» AVAILABLE DATA
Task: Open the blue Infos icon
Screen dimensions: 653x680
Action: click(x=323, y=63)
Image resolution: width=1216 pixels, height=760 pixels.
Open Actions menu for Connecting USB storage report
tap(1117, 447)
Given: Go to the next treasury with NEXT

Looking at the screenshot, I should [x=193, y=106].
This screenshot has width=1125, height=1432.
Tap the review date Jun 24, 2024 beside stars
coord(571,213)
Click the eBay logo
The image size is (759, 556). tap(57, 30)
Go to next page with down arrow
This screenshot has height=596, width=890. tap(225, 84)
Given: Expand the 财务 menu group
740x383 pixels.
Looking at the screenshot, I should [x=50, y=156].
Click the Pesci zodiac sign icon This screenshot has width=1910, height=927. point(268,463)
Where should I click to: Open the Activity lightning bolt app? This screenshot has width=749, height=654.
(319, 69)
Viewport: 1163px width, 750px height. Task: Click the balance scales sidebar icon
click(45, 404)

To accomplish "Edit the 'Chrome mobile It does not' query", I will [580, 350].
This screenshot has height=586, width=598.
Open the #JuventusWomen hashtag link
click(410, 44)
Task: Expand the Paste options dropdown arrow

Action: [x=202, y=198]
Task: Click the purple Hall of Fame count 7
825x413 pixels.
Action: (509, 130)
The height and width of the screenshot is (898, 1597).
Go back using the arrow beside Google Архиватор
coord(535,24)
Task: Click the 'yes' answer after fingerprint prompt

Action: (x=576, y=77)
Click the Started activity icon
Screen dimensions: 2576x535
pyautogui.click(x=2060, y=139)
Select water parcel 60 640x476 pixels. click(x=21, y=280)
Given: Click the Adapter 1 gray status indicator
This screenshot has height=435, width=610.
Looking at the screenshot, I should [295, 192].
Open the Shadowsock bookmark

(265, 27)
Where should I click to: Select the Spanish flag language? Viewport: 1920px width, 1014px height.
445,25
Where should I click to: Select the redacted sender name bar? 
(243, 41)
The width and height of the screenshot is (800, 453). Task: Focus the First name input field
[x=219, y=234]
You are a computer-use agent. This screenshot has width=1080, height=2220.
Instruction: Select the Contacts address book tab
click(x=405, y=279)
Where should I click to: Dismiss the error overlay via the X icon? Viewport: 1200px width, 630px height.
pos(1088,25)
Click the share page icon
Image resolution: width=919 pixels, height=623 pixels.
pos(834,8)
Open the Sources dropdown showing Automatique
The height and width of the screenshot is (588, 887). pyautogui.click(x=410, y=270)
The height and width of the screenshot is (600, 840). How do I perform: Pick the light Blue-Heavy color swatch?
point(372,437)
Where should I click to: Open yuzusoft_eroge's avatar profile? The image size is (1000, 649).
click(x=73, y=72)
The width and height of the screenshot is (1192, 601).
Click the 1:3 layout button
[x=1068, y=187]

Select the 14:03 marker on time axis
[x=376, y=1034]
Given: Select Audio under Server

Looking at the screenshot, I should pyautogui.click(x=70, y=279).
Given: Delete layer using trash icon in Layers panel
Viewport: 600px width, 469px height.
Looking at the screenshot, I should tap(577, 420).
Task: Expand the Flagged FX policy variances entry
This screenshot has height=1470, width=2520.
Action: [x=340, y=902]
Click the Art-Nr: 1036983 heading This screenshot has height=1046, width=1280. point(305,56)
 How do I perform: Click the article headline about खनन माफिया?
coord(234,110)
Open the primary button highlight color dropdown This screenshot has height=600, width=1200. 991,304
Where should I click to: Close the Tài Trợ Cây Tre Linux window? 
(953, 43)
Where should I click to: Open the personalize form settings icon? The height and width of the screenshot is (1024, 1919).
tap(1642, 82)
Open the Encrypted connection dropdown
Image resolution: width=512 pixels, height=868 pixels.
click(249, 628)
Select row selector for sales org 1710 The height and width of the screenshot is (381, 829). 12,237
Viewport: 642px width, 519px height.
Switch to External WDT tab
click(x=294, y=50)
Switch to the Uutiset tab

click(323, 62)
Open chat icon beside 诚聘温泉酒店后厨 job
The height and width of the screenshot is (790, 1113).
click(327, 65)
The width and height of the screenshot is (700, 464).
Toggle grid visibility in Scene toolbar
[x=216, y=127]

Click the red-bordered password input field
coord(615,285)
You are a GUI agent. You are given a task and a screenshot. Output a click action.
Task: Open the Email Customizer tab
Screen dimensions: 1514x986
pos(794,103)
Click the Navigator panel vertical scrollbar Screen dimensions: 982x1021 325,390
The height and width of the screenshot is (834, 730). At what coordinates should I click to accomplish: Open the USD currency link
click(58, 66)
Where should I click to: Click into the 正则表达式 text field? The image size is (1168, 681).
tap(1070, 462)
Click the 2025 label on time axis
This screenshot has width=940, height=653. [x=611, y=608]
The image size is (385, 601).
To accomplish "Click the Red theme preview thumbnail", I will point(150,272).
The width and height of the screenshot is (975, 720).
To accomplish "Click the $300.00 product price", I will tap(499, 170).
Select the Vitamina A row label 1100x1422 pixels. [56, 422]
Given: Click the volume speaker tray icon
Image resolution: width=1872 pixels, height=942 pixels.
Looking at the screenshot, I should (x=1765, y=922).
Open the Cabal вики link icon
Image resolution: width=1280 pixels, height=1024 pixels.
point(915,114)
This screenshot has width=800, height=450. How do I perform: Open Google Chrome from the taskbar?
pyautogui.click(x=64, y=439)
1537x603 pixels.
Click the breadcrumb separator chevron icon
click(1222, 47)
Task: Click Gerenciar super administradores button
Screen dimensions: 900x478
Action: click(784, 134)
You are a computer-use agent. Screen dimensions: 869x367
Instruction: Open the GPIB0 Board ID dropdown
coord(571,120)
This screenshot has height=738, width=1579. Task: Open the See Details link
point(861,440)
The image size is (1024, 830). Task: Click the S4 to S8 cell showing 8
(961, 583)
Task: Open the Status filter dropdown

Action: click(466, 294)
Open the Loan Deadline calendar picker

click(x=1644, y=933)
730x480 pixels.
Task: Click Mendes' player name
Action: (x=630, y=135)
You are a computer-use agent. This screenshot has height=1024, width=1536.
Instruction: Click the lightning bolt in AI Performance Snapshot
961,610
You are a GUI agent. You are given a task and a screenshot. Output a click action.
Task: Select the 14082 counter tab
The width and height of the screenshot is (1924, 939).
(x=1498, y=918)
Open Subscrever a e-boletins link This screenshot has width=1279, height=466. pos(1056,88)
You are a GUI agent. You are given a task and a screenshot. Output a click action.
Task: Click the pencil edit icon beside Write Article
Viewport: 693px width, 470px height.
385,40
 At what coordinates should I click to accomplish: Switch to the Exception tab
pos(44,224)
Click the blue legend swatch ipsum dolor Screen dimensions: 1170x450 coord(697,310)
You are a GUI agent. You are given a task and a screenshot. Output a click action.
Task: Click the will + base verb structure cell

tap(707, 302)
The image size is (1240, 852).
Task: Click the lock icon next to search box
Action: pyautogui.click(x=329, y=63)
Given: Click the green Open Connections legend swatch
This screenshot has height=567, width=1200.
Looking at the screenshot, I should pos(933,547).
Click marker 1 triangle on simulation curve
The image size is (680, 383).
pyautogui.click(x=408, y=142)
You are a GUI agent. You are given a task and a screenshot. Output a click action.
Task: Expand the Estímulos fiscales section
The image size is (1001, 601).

» INSTRUCTIONS FOR THE TASK
The string "panel" appears on some lines of the data; count those lines and report only how many there are.

» ANSWER FOR THE TASK
2